John Locke (1632-1704) was an English philosopher who is considered to be one of the first philosophers of the Enlightenment and the father of classical liberalism. In his major work Two Treatises of Government Locke rejects the idea of the divine right of kings, supports the idea of natural rights (especially of property), and argues for a limited constitutional government which would protect individual rights.

Though the earth, and all inferiour creatures, be common to all men, yet every man has a property in his own person: this nobody has any right to but himself. The labour of his body, and the work of his hands, we may say, are properly his. Whatsoever then he removes out of the state that nature hath provided, and left it in, he hath mixed his labour with, and joined to it something that is his own, and thereby makes it his property. It being by him removed from the common state nature hath placed it in, it hath by this labour something annexed to it, that excludes the common right of other men. For this labour being the unquestionable property of the labourer, no man but he can have a right to what that is once joined to, at least where there is enough, and as good, left in common for others.

He that is nourished by the acorns he picked up under an oak, or the apples he gathered from the trees in the wood, has certainly appropriated them to himself. Nobody can deny but the nourishment is his. I ask then, when did they begin to be his? when he digested? or when he eat? or when he boiled? or when he brought them home? or when he picked them up? and it is plain, if the first gathering made them not his, nothing else could. That labour put a distinction between them and common: that added something to them more than nature, the common mother of all, had done; and so they became his private right. And will any one say he had no right to those acorns or apples he thus appropriated, because he had not the consent of all mankind to make them his? was it a robbery thus to assume to himself what belonged to all in common? If such a consent as that was necessary, man had starved, notwithstanding the plenty God had given him.

We see in  commons, which remain so by compact, that it is the taking any part of what is common, and removing it out of the state nature leaves it in, which begins the property; without which the common is of no use. And the taking of this or that part does not depend on the express consent of all the commoners. Thus the grass my horse has bit; the turfs my servant has cut; and the ore I have digged in any place, where I have a right to them in common with others; become my property, without the assignation or consent of any body. The labour that was mine, removing them out of that common state they were in, hath fixed my property in them.

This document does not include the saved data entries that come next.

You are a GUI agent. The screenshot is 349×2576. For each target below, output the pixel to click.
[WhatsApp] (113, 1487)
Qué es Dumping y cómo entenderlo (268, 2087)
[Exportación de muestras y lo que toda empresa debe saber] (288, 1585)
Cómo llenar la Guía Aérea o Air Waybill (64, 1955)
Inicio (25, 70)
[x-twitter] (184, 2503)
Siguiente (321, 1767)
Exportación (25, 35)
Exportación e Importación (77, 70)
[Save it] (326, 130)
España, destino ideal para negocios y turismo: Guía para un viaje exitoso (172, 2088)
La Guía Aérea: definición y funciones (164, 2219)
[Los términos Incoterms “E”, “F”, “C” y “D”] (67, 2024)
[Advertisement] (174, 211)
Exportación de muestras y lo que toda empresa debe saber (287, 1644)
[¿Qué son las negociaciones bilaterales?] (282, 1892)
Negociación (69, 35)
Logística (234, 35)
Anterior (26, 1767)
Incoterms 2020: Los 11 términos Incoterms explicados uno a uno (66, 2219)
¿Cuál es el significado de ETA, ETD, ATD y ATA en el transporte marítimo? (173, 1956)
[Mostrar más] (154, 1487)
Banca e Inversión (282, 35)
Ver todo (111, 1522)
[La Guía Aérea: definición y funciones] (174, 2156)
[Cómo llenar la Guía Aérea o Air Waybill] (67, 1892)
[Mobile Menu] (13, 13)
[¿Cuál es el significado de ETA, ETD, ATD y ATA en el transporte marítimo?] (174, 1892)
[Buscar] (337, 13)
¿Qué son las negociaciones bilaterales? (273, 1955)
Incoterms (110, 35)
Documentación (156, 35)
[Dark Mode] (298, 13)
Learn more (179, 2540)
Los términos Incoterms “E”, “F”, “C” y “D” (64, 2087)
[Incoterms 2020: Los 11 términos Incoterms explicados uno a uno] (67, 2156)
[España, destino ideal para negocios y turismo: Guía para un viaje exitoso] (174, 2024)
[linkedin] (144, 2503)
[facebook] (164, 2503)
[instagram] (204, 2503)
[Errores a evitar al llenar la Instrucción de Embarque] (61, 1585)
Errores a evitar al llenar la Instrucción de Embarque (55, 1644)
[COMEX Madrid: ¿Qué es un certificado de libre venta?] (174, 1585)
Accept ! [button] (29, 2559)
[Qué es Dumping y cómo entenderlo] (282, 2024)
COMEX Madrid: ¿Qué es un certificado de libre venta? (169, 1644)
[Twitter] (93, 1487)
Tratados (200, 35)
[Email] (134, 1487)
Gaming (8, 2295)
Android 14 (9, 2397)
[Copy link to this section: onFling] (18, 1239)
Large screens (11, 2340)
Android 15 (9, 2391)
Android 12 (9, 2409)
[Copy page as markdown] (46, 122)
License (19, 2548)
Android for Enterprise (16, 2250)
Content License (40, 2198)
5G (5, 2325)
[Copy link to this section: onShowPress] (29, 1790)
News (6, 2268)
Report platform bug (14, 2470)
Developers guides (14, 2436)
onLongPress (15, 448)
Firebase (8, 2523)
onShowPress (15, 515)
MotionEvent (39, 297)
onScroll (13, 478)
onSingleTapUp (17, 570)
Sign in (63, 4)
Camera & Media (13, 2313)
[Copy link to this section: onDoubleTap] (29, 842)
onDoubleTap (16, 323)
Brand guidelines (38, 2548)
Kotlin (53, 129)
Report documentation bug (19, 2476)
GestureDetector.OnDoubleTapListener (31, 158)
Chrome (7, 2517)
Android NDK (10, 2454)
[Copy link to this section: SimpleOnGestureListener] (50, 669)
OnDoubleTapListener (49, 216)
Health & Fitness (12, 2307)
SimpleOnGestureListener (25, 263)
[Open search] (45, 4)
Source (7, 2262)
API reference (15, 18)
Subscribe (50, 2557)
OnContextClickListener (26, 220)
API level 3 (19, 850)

But the chief matter of property being now not the fruits of the earth, and the beasts that subsist on it, but the earth itself; as that which takes in, and carries with it all the rest; I think it is plain, that property in that too is acquired as the former. As much land as a man tills, plants, improves, cultivates, and can use the product of, so much is his property. He by his labour does, as it were, enclose it from the common. Nor will it invalidate his right, to say every body else has an equal title to it, and therefore he cannot appropriate, he cannot enclose, without the consent of all his fellow commoners, all mankind. God, when he gave the world in common to all mankind, commanded man also to labour, and the penury of his condition required it of him. God and his reason commanded him to subdue the earth, i. e. improve it for the benefit of life, and therein lay out something upon it that was his own, his labour. He that, in obedience to this command of God, subdued, tilled, and sowed any part of it, thereby annexed to it something that was his property, which another had no title to, nor could without injury take from him.